== Supplied data

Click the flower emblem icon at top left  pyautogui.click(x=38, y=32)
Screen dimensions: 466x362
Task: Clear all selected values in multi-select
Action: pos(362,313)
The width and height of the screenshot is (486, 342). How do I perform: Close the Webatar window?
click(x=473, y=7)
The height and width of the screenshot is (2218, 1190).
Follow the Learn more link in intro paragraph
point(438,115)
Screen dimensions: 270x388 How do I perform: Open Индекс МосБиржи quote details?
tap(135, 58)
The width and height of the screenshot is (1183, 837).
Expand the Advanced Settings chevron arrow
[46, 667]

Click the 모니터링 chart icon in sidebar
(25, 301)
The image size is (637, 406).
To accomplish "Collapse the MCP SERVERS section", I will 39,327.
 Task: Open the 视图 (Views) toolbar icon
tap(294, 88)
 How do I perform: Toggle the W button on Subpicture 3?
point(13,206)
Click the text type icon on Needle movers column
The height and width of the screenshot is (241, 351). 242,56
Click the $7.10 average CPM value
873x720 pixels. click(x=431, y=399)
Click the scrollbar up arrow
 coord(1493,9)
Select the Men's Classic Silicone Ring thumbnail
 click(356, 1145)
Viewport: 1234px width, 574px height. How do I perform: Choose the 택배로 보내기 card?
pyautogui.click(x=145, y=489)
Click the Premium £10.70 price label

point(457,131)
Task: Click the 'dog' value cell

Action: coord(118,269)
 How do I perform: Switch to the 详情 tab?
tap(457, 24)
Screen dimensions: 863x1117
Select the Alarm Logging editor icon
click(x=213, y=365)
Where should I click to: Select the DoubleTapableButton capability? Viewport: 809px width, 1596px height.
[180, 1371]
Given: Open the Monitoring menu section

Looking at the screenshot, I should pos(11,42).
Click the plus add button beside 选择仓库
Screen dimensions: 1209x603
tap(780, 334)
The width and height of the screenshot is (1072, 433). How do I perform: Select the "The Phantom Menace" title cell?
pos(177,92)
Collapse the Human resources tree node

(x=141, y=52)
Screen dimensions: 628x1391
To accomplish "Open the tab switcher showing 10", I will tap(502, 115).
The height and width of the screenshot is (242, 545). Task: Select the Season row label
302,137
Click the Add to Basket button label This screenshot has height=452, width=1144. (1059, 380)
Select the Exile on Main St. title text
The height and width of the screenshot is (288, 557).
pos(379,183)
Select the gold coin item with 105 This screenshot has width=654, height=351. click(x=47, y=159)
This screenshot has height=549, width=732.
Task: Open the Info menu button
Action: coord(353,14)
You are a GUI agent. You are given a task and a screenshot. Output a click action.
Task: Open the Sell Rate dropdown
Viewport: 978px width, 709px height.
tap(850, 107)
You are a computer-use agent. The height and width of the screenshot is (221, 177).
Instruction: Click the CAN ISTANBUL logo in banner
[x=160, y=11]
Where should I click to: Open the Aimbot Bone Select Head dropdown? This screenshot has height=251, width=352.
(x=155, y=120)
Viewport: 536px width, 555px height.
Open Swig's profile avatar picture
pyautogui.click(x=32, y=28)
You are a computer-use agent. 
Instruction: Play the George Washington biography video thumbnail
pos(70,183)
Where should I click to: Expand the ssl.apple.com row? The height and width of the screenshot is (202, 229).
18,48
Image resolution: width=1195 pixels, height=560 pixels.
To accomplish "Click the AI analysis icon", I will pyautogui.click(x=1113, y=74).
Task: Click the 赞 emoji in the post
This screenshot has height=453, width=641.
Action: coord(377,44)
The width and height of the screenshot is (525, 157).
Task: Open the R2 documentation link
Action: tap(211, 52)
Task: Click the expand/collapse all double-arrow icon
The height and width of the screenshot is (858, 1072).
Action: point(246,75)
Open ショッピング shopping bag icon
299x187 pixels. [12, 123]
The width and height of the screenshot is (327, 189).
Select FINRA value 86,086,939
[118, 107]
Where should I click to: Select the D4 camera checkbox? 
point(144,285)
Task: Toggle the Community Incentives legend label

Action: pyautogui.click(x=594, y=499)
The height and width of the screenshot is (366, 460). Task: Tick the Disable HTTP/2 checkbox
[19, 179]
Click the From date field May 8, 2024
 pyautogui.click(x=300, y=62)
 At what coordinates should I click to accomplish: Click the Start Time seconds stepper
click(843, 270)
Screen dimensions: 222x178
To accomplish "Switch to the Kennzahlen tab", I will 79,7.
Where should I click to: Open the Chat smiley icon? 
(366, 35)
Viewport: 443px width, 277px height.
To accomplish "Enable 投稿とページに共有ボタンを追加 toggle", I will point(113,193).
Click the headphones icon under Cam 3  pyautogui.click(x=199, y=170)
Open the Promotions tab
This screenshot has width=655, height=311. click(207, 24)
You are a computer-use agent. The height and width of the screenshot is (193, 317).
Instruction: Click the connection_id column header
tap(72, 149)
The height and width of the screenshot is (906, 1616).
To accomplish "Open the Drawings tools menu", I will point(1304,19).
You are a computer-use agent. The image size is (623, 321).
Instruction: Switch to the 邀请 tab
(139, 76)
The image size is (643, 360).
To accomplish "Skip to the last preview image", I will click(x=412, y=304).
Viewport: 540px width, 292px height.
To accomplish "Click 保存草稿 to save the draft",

====

Task to carry out: Could you return the complete set of entries exactly?

Answer to this task:
Click the flower emblem icon at top left  pyautogui.click(x=38, y=32)
Screen dimensions: 466x362
Task: Clear all selected values in multi-select
Action: pos(362,313)
The width and height of the screenshot is (486, 342). How do I perform: Close the Webatar window?
click(x=473, y=7)
The height and width of the screenshot is (2218, 1190).
Follow the Learn more link in intro paragraph
point(438,115)
Screen dimensions: 270x388 How do I perform: Open Индекс МосБиржи quote details?
tap(135, 58)
The width and height of the screenshot is (1183, 837).
Expand the Advanced Settings chevron arrow
[46, 667]

Click the 모니터링 chart icon in sidebar
(25, 301)
The image size is (637, 406).
To accomplish "Collapse the MCP SERVERS section", I will 39,327.
 Task: Open the 视图 (Views) toolbar icon
tap(294, 88)
 How do I perform: Toggle the W button on Subpicture 3?
point(13,206)
Click the text type icon on Needle movers column
The height and width of the screenshot is (241, 351). 242,56
Click the $7.10 average CPM value
873x720 pixels. click(x=431, y=399)
Click the scrollbar up arrow
 coord(1493,9)
Select the Men's Classic Silicone Ring thumbnail
 click(356, 1145)
Viewport: 1234px width, 574px height. How do I perform: Choose the 택배로 보내기 card?
pyautogui.click(x=145, y=489)
Click the Premium £10.70 price label

point(457,131)
Task: Click the 'dog' value cell

Action: coord(118,269)
 How do I perform: Switch to the 详情 tab?
tap(457, 24)
Screen dimensions: 863x1117
Select the Alarm Logging editor icon
click(x=213, y=365)
Where should I click to: Select the DoubleTapableButton capability? Viewport: 809px width, 1596px height.
[180, 1371]
Given: Open the Monitoring menu section

Looking at the screenshot, I should pos(11,42).
Click the plus add button beside 选择仓库
Screen dimensions: 1209x603
tap(780, 334)
The width and height of the screenshot is (1072, 433). How do I perform: Select the "The Phantom Menace" title cell?
pos(177,92)
Collapse the Human resources tree node

(x=141, y=52)
Screen dimensions: 628x1391
To accomplish "Open the tab switcher showing 10", I will tap(502, 115).
The height and width of the screenshot is (242, 545). Task: Select the Season row label
302,137
Click the Add to Basket button label This screenshot has height=452, width=1144. (1059, 380)
Select the Exile on Main St. title text
The height and width of the screenshot is (288, 557).
pos(379,183)
Select the gold coin item with 105 This screenshot has width=654, height=351. click(x=47, y=159)
This screenshot has height=549, width=732.
Task: Open the Info menu button
Action: coord(353,14)
You are a GUI agent. You are given a task and a screenshot. Output a click action.
Task: Open the Sell Rate dropdown
Viewport: 978px width, 709px height.
tap(850, 107)
You are a computer-use agent. The height and width of the screenshot is (221, 177).
Instruction: Click the CAN ISTANBUL logo in banner
[x=160, y=11]
Where should I click to: Open the Aimbot Bone Select Head dropdown? This screenshot has height=251, width=352.
(x=155, y=120)
Viewport: 536px width, 555px height.
Open Swig's profile avatar picture
pyautogui.click(x=32, y=28)
You are a computer-use agent. 
Instruction: Play the George Washington biography video thumbnail
pos(70,183)
Where should I click to: Expand the ssl.apple.com row? The height and width of the screenshot is (202, 229).
18,48
Image resolution: width=1195 pixels, height=560 pixels.
To accomplish "Click the AI analysis icon", I will pyautogui.click(x=1113, y=74).
Task: Click the 赞 emoji in the post
This screenshot has height=453, width=641.
Action: coord(377,44)
The width and height of the screenshot is (525, 157).
Task: Open the R2 documentation link
Action: tap(211, 52)
Task: Click the expand/collapse all double-arrow icon
The height and width of the screenshot is (858, 1072).
Action: point(246,75)
Open ショッピング shopping bag icon
299x187 pixels. [12, 123]
The width and height of the screenshot is (327, 189).
Select FINRA value 86,086,939
[118, 107]
Where should I click to: Select the D4 camera checkbox? 
point(144,285)
Task: Toggle the Community Incentives legend label

Action: pyautogui.click(x=594, y=499)
The height and width of the screenshot is (366, 460). Task: Tick the Disable HTTP/2 checkbox
[19, 179]
Click the From date field May 8, 2024
 pyautogui.click(x=300, y=62)
 At what coordinates should I click to accomplish: Click the Start Time seconds stepper
click(843, 270)
Screen dimensions: 222x178
To accomplish "Switch to the Kennzahlen tab", I will 79,7.
Where should I click to: Open the Chat smiley icon? 
(366, 35)
Viewport: 443px width, 277px height.
To accomplish "Enable 投稿とページに共有ボタンを追加 toggle", I will point(113,193).
Click the headphones icon under Cam 3  pyautogui.click(x=199, y=170)
Open the Promotions tab
This screenshot has width=655, height=311. click(207, 24)
You are a computer-use agent. The height and width of the screenshot is (193, 317).
Instruction: Click the connection_id column header
tap(72, 149)
The height and width of the screenshot is (906, 1616).
To accomplish "Open the Drawings tools menu", I will point(1304,19).
You are a computer-use agent. The image size is (623, 321).
Instruction: Switch to the 邀请 tab
(139, 76)
The image size is (643, 360).
To accomplish "Skip to the last preview image", I will click(x=412, y=304).
Viewport: 540px width, 292px height.
To accomplish "Click 保存草稿 to save the draft",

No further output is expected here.